My name is ——- I’m 35 years old.
Today is Tuesday December 19th, 2006 and I am a safe adult.
The old rules do not apply.
I have the same relative control and relative safety that other adults have over their life. Adulthood is a blessing because you are granted choices whereas in childhood they are limited or completely missing. I am a responsible and relatively safe adult capable of making good choices.
I just got hit with this bad girl syndrome again. I feel like I’m about to lose everything right now, I mean not everything because I have a few more months left here but I won’t be able to take Gracie or Bella with me and that just hurts unbearably. I have to be out of here in the spring and I have no idea where I’m going to go.
I stopped the rent check to Jack off Barney because it was just too cold back here. I wasn’t getting any heat whatsoever. I told him this and he simply didn’t act so I stopped my check and purchased heaters then gave him the remainder of the check minus what it cost me to have the check stopped. I did tell him that I wasn’t going to pay him what it cost me to stop the check. He said, “I don’t care what you said. It’s not right.” I turned around and walked away. (I had my baseball cap on to hide any possible glimpse that I might be shaking inside or about to tear up.) I didn’t even respond to him, I just walked away. All I wanted was heat and now instead of getting heat and a place to stay I got evicted. I have to be out during the spring. It’s easy enough to say that I needed to move but what is not easy is finding a place I can afford and a place where I can take the two cats. Captain isn’t a problem it’s the two cats, Cap is certified so no one can legally refuse him.
I needed to punch this out and get it off my chest because I’m having two more visitors in about an hour or so. I’ll have a nice house full shortly. Its just that I kicked into, you’re such a fuck up this is why your mother was so mean because you just blah, blah, blah, blah fucking blah! I’d rather curl up and not deal with anything at all but I’d sink deep into myself and right now that would just mean I’d drowned in the lies my mother told me about just how bad I am. I can’t swim right now so I’m staying out of the “water”.
It took everything I had to not hurt me today, to not cut or bang my head against the wall…something, anything to feel something other than what I’m feeling right now. That’s why I cut, to throw my body into a totally different direction…to break the intensity before that intensity builds and fucks me up so badly that I lose my mind and possibly really hurt myself. Sometimes people aren’t quite sure why another person would take a blade to themselves but when you need that immediate release, something to take you from 10 to 0 faster, something to shatter that intensity instead of waiting for it to build and maybe losing control of yourself then lifting your own hand with a blade doesn’t seem so odd. There are times when waiting it out could mean ending things permanently.
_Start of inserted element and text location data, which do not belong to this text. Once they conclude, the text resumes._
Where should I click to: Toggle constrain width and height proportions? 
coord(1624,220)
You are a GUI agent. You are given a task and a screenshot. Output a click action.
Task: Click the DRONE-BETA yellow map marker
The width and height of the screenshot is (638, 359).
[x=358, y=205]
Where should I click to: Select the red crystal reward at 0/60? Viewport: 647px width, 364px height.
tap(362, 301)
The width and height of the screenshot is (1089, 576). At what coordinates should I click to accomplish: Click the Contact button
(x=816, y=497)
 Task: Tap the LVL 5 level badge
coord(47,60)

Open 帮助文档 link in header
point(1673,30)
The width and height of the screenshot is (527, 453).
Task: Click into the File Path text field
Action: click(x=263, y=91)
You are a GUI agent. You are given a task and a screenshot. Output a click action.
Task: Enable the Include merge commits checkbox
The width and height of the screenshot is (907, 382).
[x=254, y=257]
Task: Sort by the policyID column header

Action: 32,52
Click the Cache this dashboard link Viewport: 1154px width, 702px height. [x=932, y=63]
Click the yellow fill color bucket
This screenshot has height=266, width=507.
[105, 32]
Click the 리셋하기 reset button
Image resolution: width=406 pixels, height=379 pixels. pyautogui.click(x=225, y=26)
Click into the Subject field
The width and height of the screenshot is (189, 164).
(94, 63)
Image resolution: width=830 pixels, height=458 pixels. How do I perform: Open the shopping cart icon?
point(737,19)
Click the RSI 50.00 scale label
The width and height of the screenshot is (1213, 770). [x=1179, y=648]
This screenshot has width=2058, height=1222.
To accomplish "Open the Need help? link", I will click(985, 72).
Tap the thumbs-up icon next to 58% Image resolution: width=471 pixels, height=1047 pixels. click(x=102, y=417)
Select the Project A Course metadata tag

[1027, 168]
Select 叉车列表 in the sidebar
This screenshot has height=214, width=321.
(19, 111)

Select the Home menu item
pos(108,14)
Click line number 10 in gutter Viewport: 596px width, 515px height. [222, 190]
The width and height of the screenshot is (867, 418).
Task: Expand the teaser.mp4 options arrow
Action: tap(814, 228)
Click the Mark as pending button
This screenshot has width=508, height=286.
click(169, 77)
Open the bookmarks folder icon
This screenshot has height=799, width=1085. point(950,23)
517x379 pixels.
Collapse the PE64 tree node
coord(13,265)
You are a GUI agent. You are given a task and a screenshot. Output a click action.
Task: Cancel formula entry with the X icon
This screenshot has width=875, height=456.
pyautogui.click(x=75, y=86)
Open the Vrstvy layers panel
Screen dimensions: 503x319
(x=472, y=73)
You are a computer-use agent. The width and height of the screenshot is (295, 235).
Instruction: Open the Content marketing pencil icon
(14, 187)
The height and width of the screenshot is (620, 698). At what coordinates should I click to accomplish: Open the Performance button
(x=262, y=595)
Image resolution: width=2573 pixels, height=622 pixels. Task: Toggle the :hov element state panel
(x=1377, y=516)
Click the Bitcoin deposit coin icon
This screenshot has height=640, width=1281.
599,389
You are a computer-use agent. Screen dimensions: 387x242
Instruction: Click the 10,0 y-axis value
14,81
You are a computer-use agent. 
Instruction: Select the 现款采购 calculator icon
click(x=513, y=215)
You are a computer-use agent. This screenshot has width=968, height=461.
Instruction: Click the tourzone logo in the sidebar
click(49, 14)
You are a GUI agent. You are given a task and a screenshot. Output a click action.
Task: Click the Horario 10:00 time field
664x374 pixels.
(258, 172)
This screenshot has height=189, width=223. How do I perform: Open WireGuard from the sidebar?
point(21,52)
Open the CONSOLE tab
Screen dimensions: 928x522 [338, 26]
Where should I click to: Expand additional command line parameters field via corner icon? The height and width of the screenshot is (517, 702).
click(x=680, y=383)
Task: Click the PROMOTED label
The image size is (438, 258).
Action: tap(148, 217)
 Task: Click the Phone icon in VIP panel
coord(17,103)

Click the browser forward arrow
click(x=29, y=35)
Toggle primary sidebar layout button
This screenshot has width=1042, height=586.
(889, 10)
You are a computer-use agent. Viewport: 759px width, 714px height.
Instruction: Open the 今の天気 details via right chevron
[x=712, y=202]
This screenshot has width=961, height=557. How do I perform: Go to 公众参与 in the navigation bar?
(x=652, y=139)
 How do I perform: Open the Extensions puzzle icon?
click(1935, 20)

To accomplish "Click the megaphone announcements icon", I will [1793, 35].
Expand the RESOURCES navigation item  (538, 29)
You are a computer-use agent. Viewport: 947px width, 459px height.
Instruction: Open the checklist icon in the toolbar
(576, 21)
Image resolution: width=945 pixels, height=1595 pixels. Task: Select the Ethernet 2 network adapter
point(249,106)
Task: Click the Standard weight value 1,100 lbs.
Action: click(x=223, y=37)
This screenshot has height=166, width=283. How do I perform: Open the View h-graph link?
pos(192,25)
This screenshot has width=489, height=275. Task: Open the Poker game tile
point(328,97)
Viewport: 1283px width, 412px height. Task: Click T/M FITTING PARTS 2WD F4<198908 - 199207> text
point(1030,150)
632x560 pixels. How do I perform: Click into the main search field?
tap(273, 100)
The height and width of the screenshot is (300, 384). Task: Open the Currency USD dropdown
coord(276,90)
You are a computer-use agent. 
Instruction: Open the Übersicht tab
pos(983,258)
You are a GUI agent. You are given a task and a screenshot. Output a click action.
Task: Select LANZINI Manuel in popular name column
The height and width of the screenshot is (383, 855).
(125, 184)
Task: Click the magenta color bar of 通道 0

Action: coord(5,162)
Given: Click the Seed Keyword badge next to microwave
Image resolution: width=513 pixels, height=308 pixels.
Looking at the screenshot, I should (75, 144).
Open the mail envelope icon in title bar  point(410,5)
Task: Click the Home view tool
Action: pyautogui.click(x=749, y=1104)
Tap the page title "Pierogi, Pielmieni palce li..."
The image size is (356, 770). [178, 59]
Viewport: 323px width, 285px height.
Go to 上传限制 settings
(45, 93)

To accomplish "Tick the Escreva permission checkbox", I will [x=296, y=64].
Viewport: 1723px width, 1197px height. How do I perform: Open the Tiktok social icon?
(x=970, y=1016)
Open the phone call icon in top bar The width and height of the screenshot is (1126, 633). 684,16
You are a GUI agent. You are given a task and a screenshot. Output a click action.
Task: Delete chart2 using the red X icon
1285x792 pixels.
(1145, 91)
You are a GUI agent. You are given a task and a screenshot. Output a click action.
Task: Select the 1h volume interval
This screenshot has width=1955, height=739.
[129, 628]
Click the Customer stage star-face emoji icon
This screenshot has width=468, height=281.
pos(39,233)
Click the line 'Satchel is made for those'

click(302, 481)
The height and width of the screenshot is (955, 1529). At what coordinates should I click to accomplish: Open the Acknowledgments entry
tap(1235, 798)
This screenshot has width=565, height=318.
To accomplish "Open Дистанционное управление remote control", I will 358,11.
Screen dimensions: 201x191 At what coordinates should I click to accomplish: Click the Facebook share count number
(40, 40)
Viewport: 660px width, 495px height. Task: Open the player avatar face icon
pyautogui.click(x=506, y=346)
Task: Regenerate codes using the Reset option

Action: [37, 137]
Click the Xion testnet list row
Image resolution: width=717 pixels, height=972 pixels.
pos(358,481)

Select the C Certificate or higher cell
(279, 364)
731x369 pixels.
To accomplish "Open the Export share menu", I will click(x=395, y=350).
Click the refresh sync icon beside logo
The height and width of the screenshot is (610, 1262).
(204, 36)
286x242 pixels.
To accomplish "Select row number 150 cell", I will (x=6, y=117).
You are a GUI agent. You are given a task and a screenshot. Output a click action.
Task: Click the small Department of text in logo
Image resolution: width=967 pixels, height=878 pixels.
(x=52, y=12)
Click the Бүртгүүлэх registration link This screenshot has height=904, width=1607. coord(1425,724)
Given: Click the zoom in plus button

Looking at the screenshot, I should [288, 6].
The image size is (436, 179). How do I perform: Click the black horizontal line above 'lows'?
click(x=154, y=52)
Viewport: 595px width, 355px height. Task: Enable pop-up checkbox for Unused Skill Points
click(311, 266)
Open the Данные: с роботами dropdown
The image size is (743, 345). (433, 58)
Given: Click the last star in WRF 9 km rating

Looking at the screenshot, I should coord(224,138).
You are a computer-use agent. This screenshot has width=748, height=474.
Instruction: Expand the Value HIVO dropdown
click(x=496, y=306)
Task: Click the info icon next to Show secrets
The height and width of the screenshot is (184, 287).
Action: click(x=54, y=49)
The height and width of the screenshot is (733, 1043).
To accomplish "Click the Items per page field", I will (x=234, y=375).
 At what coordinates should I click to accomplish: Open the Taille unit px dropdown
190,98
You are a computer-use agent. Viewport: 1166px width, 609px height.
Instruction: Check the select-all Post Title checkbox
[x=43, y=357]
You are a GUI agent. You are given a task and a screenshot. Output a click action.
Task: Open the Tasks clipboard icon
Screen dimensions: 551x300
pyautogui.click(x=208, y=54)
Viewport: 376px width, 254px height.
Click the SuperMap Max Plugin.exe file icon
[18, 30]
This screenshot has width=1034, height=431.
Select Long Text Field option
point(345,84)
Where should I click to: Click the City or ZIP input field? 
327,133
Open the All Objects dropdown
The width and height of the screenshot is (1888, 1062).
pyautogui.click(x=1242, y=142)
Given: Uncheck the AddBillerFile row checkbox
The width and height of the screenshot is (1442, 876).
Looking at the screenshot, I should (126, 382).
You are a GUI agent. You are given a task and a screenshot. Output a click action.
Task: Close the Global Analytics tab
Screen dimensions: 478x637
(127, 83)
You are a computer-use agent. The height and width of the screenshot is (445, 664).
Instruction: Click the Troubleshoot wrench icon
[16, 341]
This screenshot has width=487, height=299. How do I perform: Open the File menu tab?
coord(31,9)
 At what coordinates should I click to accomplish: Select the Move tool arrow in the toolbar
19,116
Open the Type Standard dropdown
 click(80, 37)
That wait is what is dangerous for me. Cutting is dangerous too but waiting it out, waiting for it to peak then pass could lead to more permanent type things and that is why I’d pick up a blade to shatter the intensity right now and not take the chance that later down the line I’ll lose so much control of myself that cutting is no longer all I want to do.
I keep expecting him to call me by my birth name. He doesn’t even know it but I keep expecting him to yell out that name with a disappointed tone.
I got to bed a bit after 8am this morning. It was a hard night and a very bad few hours of sleep. I have to get grounded before my company comes here.
Joan of Arc for Morton’s Pride
December 24th, 2006 at 1:08 am eone out of two isn’t bad, i guess. T number 2 sounds like you said, a wacko!! 3 sessions and you are cured, uh-huh and I’m Arnold Schwarzenegger. and he has a license of some sort? maybe Barney should go see him and get cured.I don’t blame you for being upset, not one bit.